It’s time I thought of talking to you again. I happened to have some exposure to SPSS modeler and wanted to share some of the information with you. There are several articles, blogs, demos and product manuals of the same to guide/confuse you. I would just share a gist. Here’s how I would go. I would start with exploring the IBM stack in this space and then give you tiny tit-bits on the modeler. Again when I explore the stack it’s based on my individual perception and might not align with the formal positioning. Most of the products are individually licensed. We will have to mix and match while offering for customer based on their need of operational and analytical decision management. Currently I am limiting to the structured data space and am not touching upon Social Network, Text Analytics or products like Big Insight or Watson which envisages AI to be taken to a crescendo and have capabilities to make many highly paid business consultants redundant.
· SPSS Modeler desktop :It’s a GUI based cool tool , with blocks available for different tasks, where you can define your data mining , predictive analytics tasks. The desktop version can really commoditize data mining with its drag and drop features. Suited for data scientists as well as business users who have a flare to the algorithms.

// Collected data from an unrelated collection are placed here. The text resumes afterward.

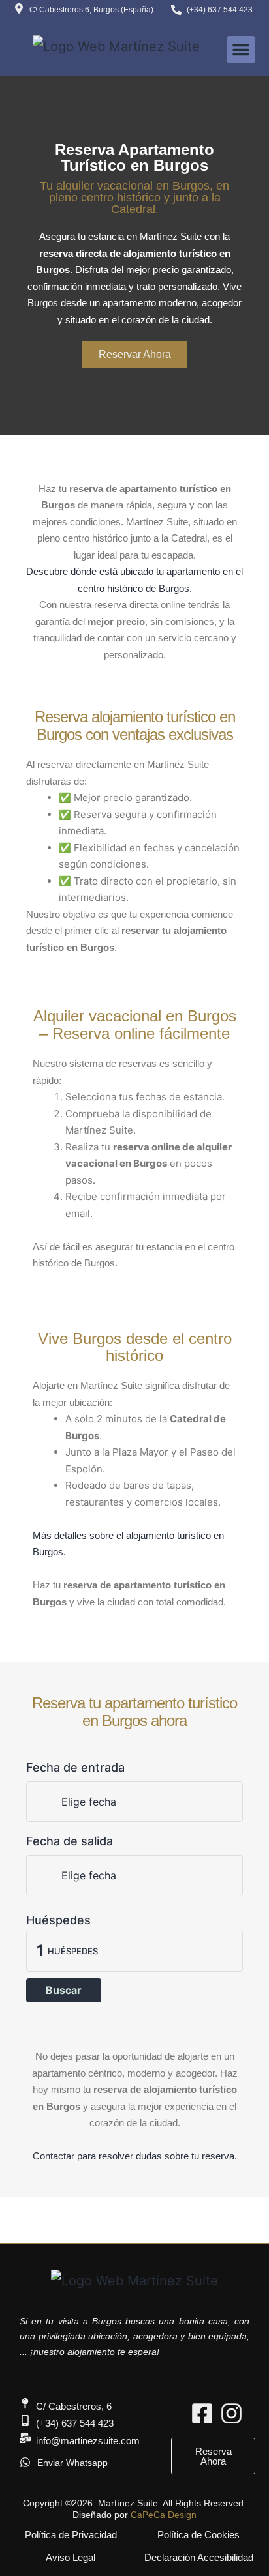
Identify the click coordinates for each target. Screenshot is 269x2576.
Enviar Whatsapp (72, 2462)
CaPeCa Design (164, 2515)
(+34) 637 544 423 (220, 9)
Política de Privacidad (71, 2534)
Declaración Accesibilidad (198, 2557)
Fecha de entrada (75, 1767)
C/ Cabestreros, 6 (74, 2406)
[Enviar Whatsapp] (25, 2462)
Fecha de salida (69, 1841)
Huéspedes (58, 1920)
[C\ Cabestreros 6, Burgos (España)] (19, 8)
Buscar (64, 1990)
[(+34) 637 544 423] (176, 10)
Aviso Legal (70, 2557)
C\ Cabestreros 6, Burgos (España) (91, 9)
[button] (241, 49)
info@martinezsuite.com (88, 2440)
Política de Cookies (198, 2534)
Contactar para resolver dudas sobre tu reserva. (135, 2155)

· SPSS Modeler Server edition would be required for scheduling of jobs, batch mode execution etc
· CADS will be required for collaboration, deployment and scoring. Collaboration will allow multiple people participate in model building and scoring will allow real time integration, with exposing the models as web services. So for a real time analytical application like fraud detection or day to day web experiences like association for cross sell and up sell it’s surely needed. Its champion, challenger model sounds fresh, where the challenger models become new champion on better result.
· SPSS Statistica : Offering much more flexibility with scripting and customization. More suited for techies and statisticians. Can complement modeler for advanced statistical tasks.
· Analytical Decision Management: This is for the business users. They can lay out the skeleton of the models here and the tech team can work in the background to put flesh and bone. This allows combining both business rules defined in the analytical decision management and rules coming out of SPSS modeler. It uses CPLEX which is a constraint based optimizer.
· Entity Analytics: As the name suggests this is aligned for identifying logical duplicates and de-duplication. Results of this can significantly improve modelers’ accuracy.
Again in this section after talking about the nodes, I only talk about some of the features I liked
- It provides you an interface to follow crisp DM methodology, which is a cross industry standard consisting of stages like (Business Understanding, Data Understanding, Data Preparation, Modeling, Evaluation and deployment)
- The data mining workflow will be defined in terms of various nodes like
o Source node : For reading the data
o Record node: It affects the no. of records. It can be as simple as filtering or aggregation.
o Field node: Used for data transformations, cleaning and preparation. Automated data preparation (ADP) is a very handy filter note, allowing many easy and custom transformations with a significant probability of improving the accuracy. Anonymize allows to suppress/mask private information which is very relevant given so many prevalent compliance norms.
o Graph Node: Allows many types of visualization as well as evaluation of the models.
o Modeling Node : This is the cream, which will have the data mining models. There is another group within the modeling node which is statistical node, which yet again offers useful functionalities like PCA, Factor, discriminant analysis etc.
o Output Node : This will be required for analyzing the results
o Export Node: Allows data to be transported to other software tools like excel, SAS etc.
o Super Node: Allows grouping of multiple nodes in more reusable and modular fashion.
- Offers quite a few standard algorithms for common tasks like classification, regression, clustering, time series & association.
- Auto classifier, auto clusters really makes evaluation of models so easy. To clarify little bit more, we can use a classifier to detect a risky loan, we can be in two minds so as to which algorithms to be picked is it neural net or decision tree or may be logistic regression. Auto classifier can do an evaluation on all of them and pick the best.
- SQL Pushback: Allows to push back some of the computations to the database.
- In Database Mining : Allows SPSS Modeller , leverage native algorithms of other database vendors offering data mining capabilities like IBM Netezza, IBM DB2 InfoSphere Warehouse, Oracle Data Miner, and Microsoft Analysis Services
Overall modeler is a great tool which is easy to use and is intuitive and IBM has a rich portfolio of advanced analytics and decision management products, however so wide range may be confusing to the end customer and industry specific packaged solutions with combinations of products can demystify the same. Also packaging and readily available blocks are so far so good but need for deep domain knowledge, statistical understanding is here to stay, for superior results
I intentionally wanted to keep it short and just tickle your curiosities. The festival of lights is nearing. Wish you and your family a safe and joyous time!
Will meet you again real soon! I hope you enjoyed.